• _WORK REQUEST_: Copy all lines below exactly as written. Leave pictures out.

• _SUPPLIED RECORDS_:
++++++++
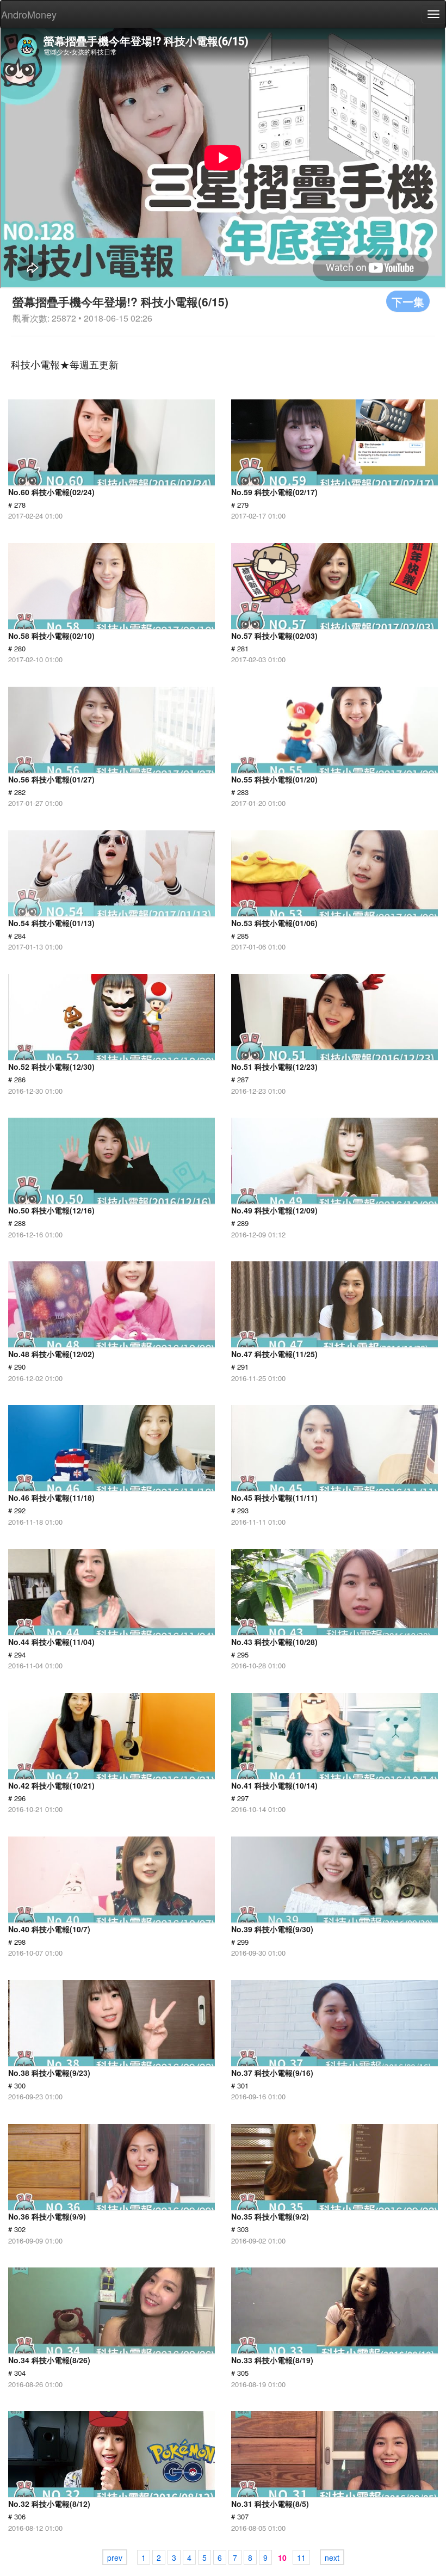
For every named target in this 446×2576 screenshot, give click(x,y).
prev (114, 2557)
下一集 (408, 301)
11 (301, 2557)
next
++++++++
• _SOLUTION TO THIS TASK_:
For every named target in this 446×2576 screenshot, give click(x,y).
prev (114, 2557)
下一集 (408, 301)
11 (301, 2557)
next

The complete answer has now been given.